Italy, in the middle of the sixteenth century, was overrun
with superstition and bigotry. Scientific education, such as it was, consisted
of smothering free thought and preaching the doctrines of Aristotle regardless
of their value. Whatever Aristotle did and said was right and there was no
arguing about it.
Aristotle said that if a one-pound ball and a hundred-pound
ball were dropped from a great height, the hundred-pound ball would strike the
ground first. If he said it, it must be so. Aristotle said that the earth was
motionless in the center of the universe and the sun turned around it. If he
said it, it was so.
In addition
to the narrow teaching in the universities, the church held complete influence
over the masses. Whatever the bible said was true and anything that tended to
contradict the Holy Scriptures was heresy, punishable by torture.
Into this
charming world was born one of the bravest and boldest thinkers in all science.

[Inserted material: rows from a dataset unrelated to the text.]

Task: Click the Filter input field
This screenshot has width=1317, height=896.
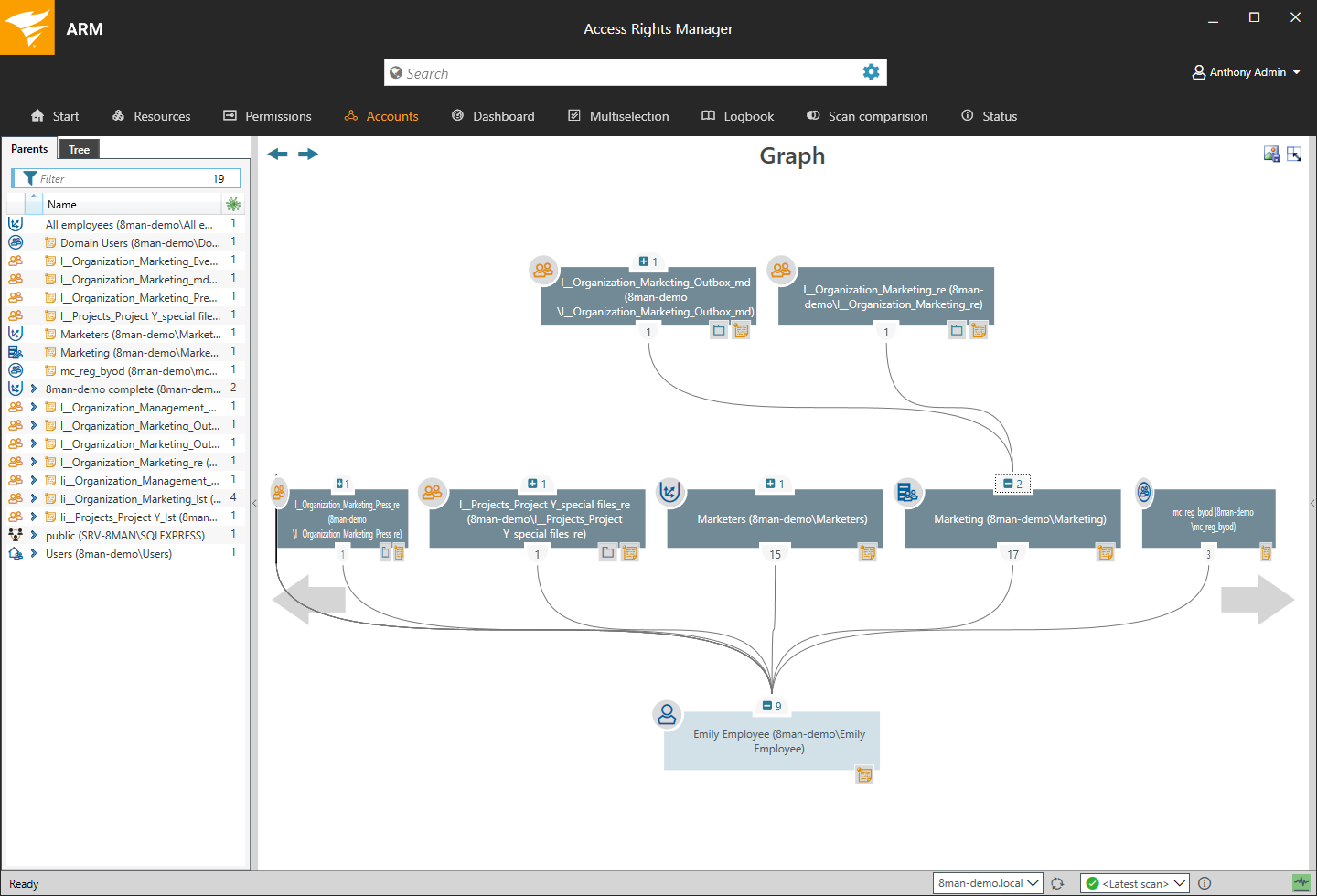Action: [x=123, y=178]
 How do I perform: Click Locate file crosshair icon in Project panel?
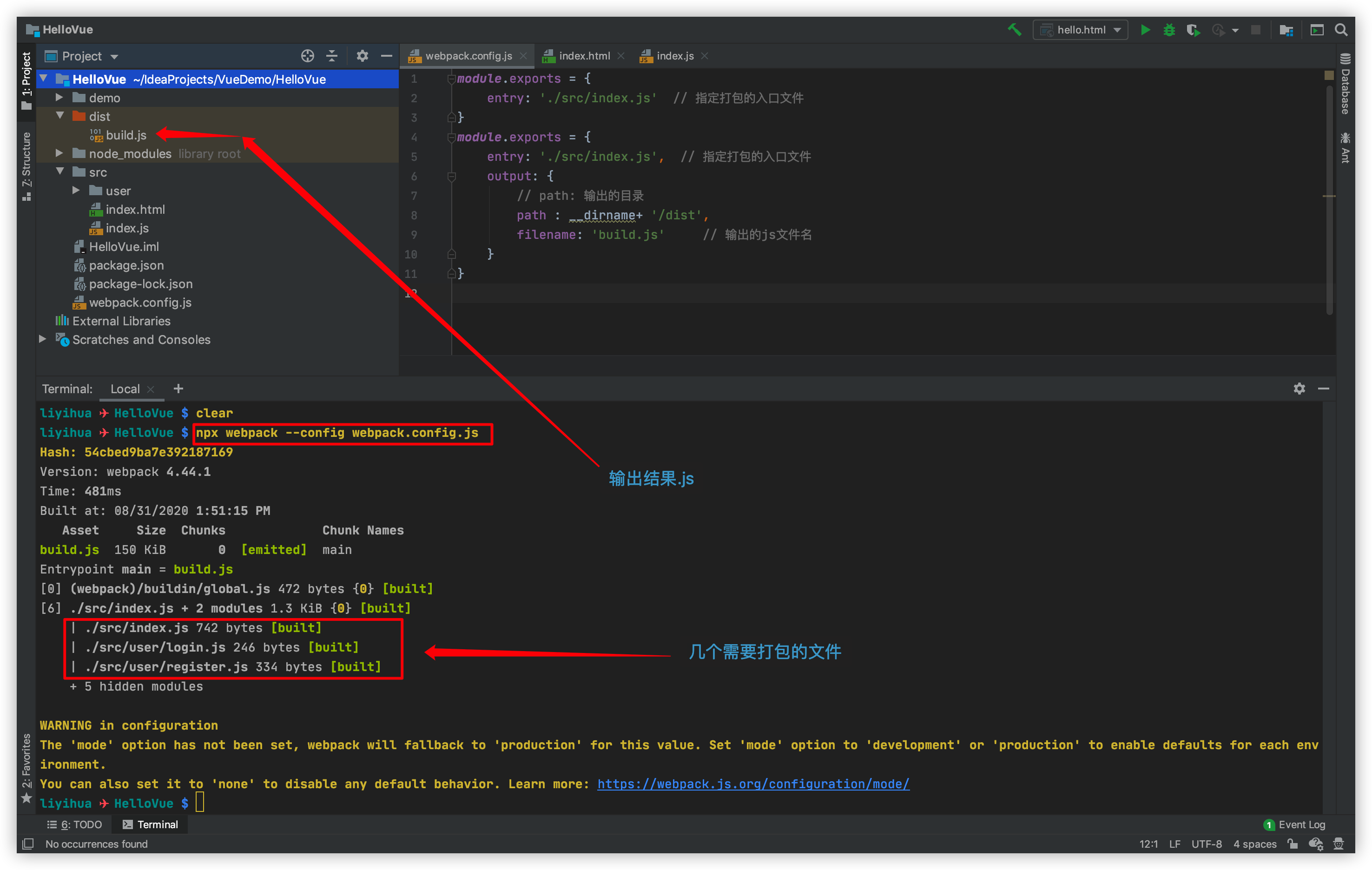[307, 56]
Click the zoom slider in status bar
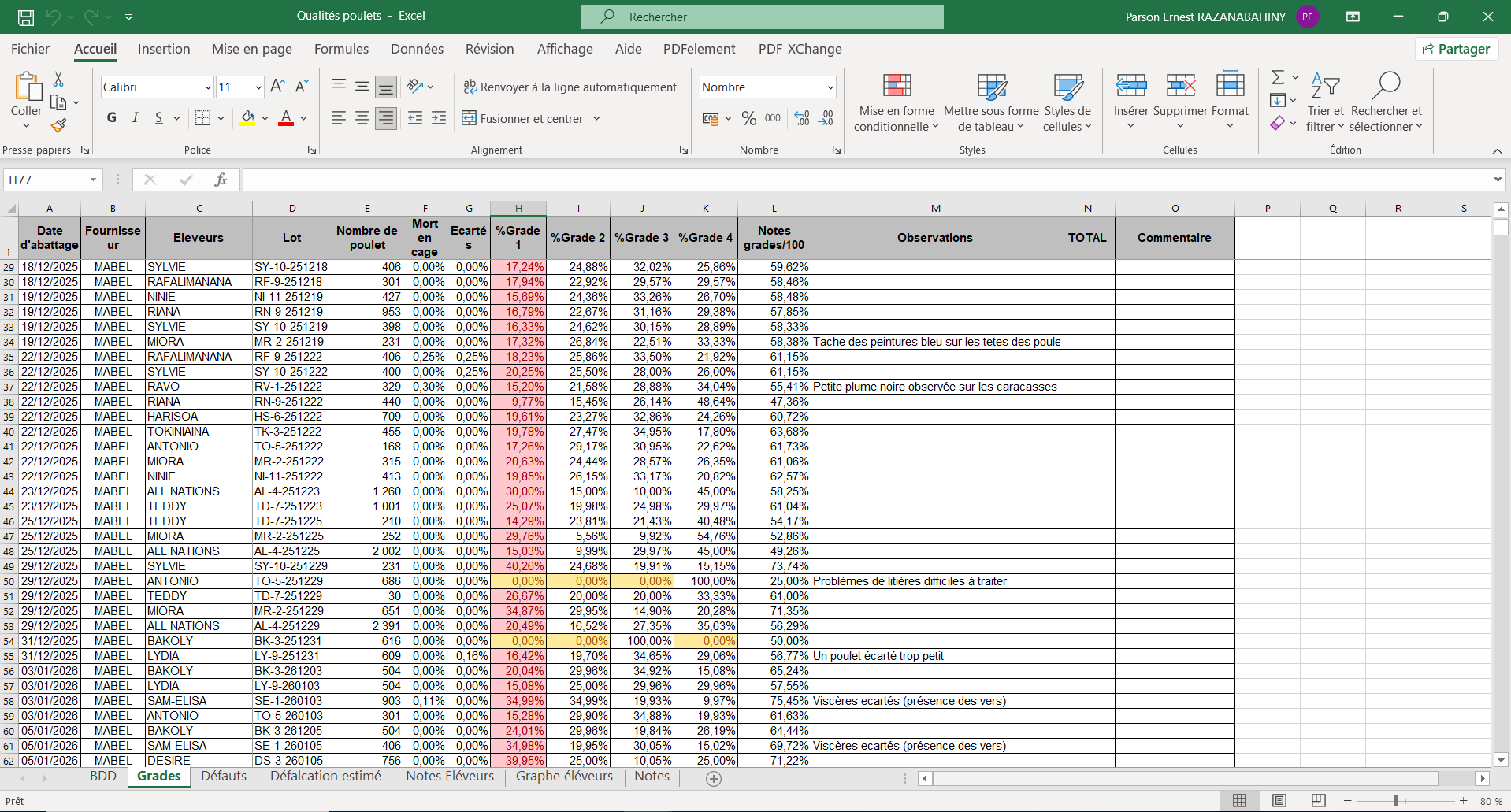 pyautogui.click(x=1395, y=801)
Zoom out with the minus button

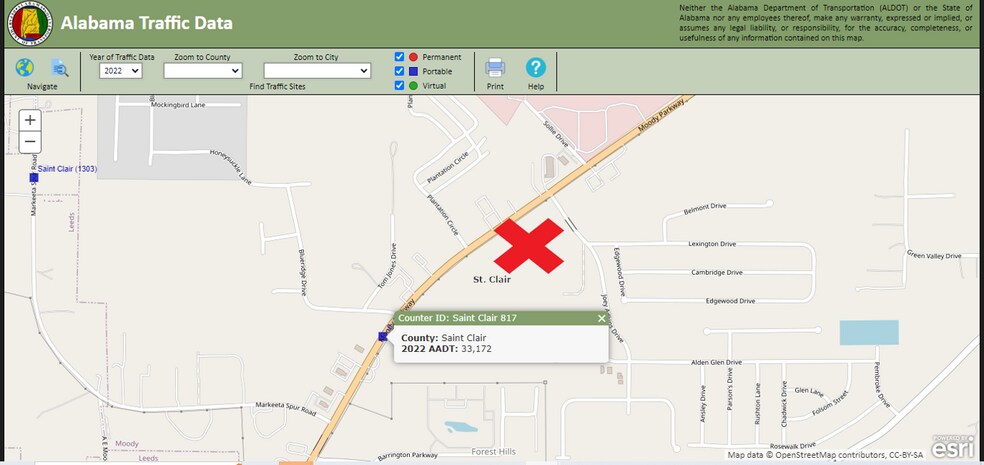30,142
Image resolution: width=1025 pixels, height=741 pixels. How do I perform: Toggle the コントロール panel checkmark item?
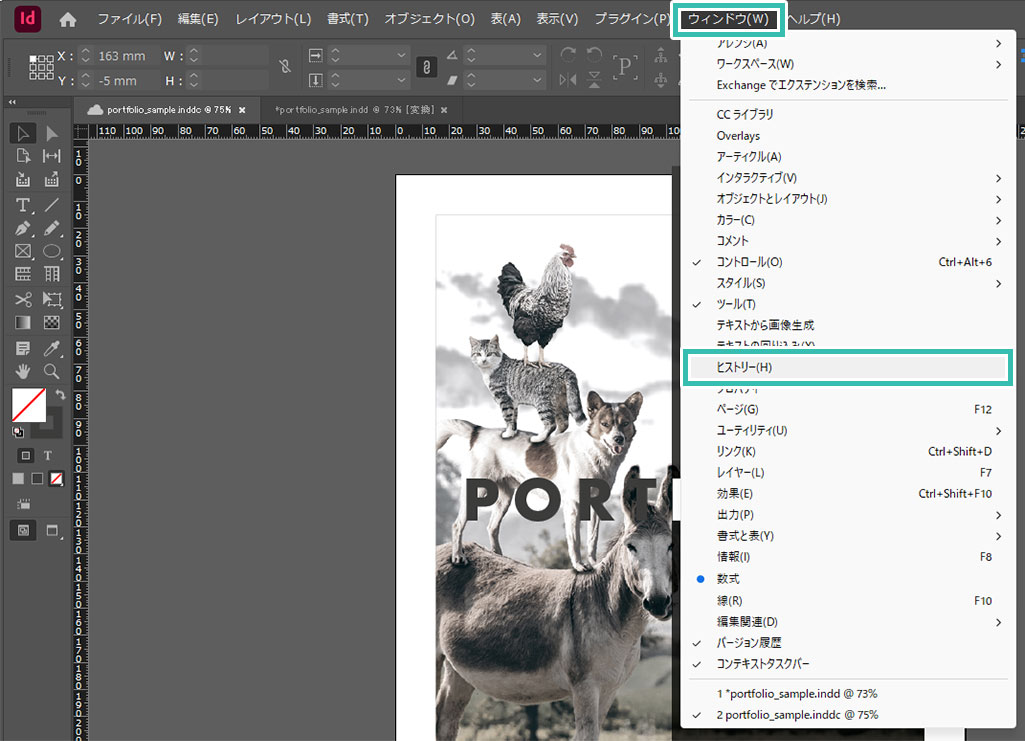749,262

On February 15th, 1564, the wife of Vincenzio Galilee, a nobleman
and a mathematician, presented him with a son whom they named Galileo.
In 1581 Galileo
entered the University of Pisa to study medicine. But medicine was neglected
and mathematics and science substituted. Many times in class Galileo questioned
the truth of Aristotle and was booed or laughed down. Many times he tried to
show his instructors what he believed to be the truth only to have bad marks
chalked up against him.
On one
occasion when Galileo was in the cathedral at Pisa, he noticed the swing of the
long lamp which was suspended from the ceiling. This gave him food for thought
and while others were praying, the law of the pendulum was born in Galileo’s
mind. After numerous experiments and calculations, Galileo produced not only the
laws of the pendulum but also the laws of falling bodies, the laws of equilibrium and
the basic principles of the laws of motion which Newton subsequently
formulated. The idea of gravity occurred to Galileo too but it remained for Newton
to make it into a universal law.
As Galileo’s
mathematical works began to penetrate the outside world his fame spread. In 1592
he went to Venice and occupied the chair of mathematics at Padua University
having already been professor of mathematics at Pisa. Wherever he went Galileo
taught what he knew to be truth and because of his courage, he became the
outstanding man of science in Italy.
Galileo’s
greatest claim to immortality is his invention of a telescope, which took place
in 1609. This new instrument not only brought him world acclaim but it enabled
him to explore the vast universe as it had never been explored before.
He showed
that the moon’s surface contained huge craters and tall mountains, that the Milky Way was not a cloud but a huge massive collection of billions of suns,
that the planet Jupiter actually had moons revolving around it and many other
startling revelations. He wrote extensively on the solar system always
supporting Kepler’s ideas that the earth and the planets revolved around the
sun.
Naturally, Galileo’s
writings aroused the anger of the clergy and in 1616 the theologians of the
Holy Office condemned him and his theory of the solar system as evil teachings
contrary to the Holy Scriptures. The great influence of the church at that time
made it necessary for Galileo to soft-pedal his radical ideas.
When a man has
to earn his living and has several worthless dependents he usually does the
most practical thing Galileo did. He withdrew from the public eye for a
time but kept on investigating scientific truth all the while. In 1632 he could
keep quiet no longer and his famous “Dialogo dei due massinni susterni del
mondo” (Dialogue concerning two chief
world systems) was published.
This great work brought Galileo undying
approval and commendation from every corner of the scientific world but it
opened up the controversy of the scientific world but it opened up the
controversy of 1616 with clergy who immediately forbade its sale. On October 1,
1632, Galileo was called before the inquisition in Rome but he did not appear
there until February 1633.
He was threatened with torture for his daring work
but, because of his age and fame, his punishment consisted of reciting the seven
penitential psalms once a week for three years. After each psalm the old man
would say under his breath “And still the earth moves”.
Galileo fought
ignorance and bigotry to his very end which came in July 1642. His influence on
physics cannot be overestimated for he was the man who paved the way for Newton.